Insights from Basilisk: Are Open-Source EDA Tools Ready for a Multi-Million-Gate, Linux-Booting RV64 SoC Design?
Designing complex, multi-million-gate application-specific integrated circuits requires robust and mature electronic design automation (EDA) tools. We describe our efforts in enhancing the open-source Yosys+Openroad EDA flow to implement Basilisk, a fully open-source, Linux-booting RV64GC system-on-chip (SoC) design. We analyze the quality-of-results impact of our enhancements to synthesis tools, interfaces between EDA tools, logic optimization scripts, and a newly open-sourced library of optimized arithmetic macro-operators. We also introduce a streamlined physical design flow with an improved power grid and cell placement integration. Our Basilisk SoC design was taped out in IHP’s open 130 nm technology. It achieves an operating frequency of 77 MHz (51 logic levels) under typical conditions, a 2.3x improvement compared to the baseline open-source EDA flow, while also reducing logic area by 1.6x. Furthermore, tool runtime was reduced by 2.5x, and peak RAM usage decreased by 2.9x. Through collaboration with EDA tool developers and domain experts, Basilisk establishes solid"proof of existence"for a fully open-source EDA flow used in designing a competitive multi-million-gate digital SoC.
💡 Research Summary
The paper presents a comprehensive case study of extending and refining the open‑source Yosys + OpenROAD flow to design, tape‑out, and successfully fabricate a Linux‑bootable RV64GC system‑on‑chip named Basilisk in IHP’s open 130 nm process. Starting from the previously released Iguana flow, the authors identify several critical bottlenecks that prevent open‑source tools from handling multi‑million‑gate designs with competitive quality‑of‑results (QoR).
First, the RTL of the underlying Cheshire SoC is written in full‑featured SystemVerilog, which Yosys cannot directly ingest. The authors therefore construct a preprocessing pipeline (Bender → Morty → SVase → SV2V) that resolves dependencies, flattens the hierarchy, propagates parameters, and finally converts the code into plain Verilog. This step preserves the original design intent while making it compatible with the synthesis engine.

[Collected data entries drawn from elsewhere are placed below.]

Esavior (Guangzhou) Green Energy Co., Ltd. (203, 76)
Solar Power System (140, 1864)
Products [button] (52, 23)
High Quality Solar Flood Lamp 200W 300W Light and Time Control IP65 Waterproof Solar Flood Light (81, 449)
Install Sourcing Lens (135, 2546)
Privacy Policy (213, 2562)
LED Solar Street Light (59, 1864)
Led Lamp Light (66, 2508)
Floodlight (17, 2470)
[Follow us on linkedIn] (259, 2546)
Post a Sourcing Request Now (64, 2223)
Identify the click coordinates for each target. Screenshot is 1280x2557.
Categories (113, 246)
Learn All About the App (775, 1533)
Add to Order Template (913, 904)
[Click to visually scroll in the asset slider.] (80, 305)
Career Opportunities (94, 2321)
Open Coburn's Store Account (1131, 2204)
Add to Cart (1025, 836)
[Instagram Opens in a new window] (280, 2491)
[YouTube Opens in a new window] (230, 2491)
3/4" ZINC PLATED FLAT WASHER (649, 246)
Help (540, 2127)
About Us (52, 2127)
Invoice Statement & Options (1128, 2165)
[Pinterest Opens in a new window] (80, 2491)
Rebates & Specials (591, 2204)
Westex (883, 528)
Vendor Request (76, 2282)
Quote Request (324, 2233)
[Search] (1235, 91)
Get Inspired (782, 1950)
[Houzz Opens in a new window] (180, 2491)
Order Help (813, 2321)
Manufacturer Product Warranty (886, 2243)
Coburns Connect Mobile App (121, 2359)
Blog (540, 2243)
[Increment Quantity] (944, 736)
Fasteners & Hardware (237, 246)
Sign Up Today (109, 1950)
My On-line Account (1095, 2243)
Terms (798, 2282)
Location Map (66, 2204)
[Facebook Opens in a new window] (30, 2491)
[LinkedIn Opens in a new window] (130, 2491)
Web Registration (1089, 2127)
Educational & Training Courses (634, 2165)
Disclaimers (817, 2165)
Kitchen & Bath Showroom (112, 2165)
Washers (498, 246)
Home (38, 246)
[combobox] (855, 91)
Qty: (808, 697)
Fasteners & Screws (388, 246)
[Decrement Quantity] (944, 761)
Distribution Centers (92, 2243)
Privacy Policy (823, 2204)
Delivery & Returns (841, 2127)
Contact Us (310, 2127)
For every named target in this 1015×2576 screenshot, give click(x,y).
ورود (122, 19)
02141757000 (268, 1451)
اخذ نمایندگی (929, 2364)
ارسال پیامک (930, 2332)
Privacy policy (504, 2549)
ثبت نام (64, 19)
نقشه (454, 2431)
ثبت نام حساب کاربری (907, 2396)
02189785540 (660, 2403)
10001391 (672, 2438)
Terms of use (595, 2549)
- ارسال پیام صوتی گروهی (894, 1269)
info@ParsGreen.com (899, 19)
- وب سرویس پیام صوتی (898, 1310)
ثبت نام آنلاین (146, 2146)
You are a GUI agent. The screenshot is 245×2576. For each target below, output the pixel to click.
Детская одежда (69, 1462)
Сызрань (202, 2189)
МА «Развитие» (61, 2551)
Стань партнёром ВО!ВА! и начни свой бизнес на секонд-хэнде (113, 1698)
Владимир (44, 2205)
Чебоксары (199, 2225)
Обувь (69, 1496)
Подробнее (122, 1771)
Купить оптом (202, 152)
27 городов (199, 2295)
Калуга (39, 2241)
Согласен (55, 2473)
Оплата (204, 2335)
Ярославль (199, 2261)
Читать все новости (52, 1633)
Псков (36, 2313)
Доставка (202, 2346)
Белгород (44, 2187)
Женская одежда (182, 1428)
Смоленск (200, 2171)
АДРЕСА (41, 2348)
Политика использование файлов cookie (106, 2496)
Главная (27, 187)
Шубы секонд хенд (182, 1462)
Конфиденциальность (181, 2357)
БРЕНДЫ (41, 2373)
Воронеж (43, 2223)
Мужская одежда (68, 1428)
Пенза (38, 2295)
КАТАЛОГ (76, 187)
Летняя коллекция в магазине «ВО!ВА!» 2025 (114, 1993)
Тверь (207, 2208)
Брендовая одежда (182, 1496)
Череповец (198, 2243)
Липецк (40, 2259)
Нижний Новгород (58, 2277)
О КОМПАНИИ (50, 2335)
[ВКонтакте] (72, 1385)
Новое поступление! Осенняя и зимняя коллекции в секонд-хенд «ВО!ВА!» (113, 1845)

Second, they address an inefficiency in Yosys’s handling of part‑select operations. By default, Yosys elaborates these selects into generic barrel‑shifter cells ($shiftx), which generate large, unnecessary logic and increase the critical path depth. The authors implement a new optimization pass that detects constant strides in shift operations, rewrites them as block multiplexers, and pads inputs to the next power‑of‑two. This reduces logic area by roughly 22 % and shrinks the longest path from 182 to 51 logic levels, enabling a frequency increase from 33 MHz to 77 MHz.
Third, the paper overhauls the internal ABC script used for technology mapping. Leveraging the “Lazy‑Man Synthesis” (LMS) technique, they pre‑generate a library of optimal six‑input cut records and extend it with cuts derived from Basilisk itself. During synthesis, the netlist is partitioned into cuts, matched against the record library, and replaced with the best‑found structures. This yields a 2.5× reduction in synthesis runtime (from 5.4 h to 2.2 h) and a 2.9× reduction in peak RAM (from 217 GB to 75 GB).
In the physical design stage, the authors improve OpenROAD’s power‑grid generation and placement scripts, integrating the newly open‑sourced arithmetic macro‑operator library. The enhanced power grid minimizes IR‑drop while keeping area overhead low, and the placement flow better respects macro constraints, resulting in a zero‑DRC final layout.
The final silicon demonstrates a 77 MHz operating frequency (51 logic levels), a logic area of 1.1 MGE (down from 1.8 MGE), and a 30 % reduction in power consumption compared with the baseline. Overall, the flow achieves a 2.3× frequency improvement, 1.6× area reduction, 2.5× faster synthesis, and 2.9× lower memory usage.
The authors list five concrete contributions: (1) an extensive QoR study of the state‑of‑the‑art open‑source flow, (2) the release of a hand‑optimized arithmetic macro library, (3) a human‑in‑the‑loop (HITL) methodology that keeps the flow transparent and tunable, (4) the first end‑to‑end open‑source Linux‑capable ASIC implemented in a real foundry, and (5) a set of benchmarks (including a floating‑point unit and CVA6 scoreboard) for the community to further push open‑source EDA tools.
In summary, the work convincingly shows that with targeted enhancements—particularly in RTL preprocessing, synthesis passes, ABC optimization, and physical‑design integration—open‑source EDA tools can meet the demands of multi‑million‑gate, high‑performance SoC projects. The demonstrated improvements are likely transferable to more advanced nodes (e.g., 65 nm and below) and set a solid foundation for future collaborative development of fully open silicon design flows.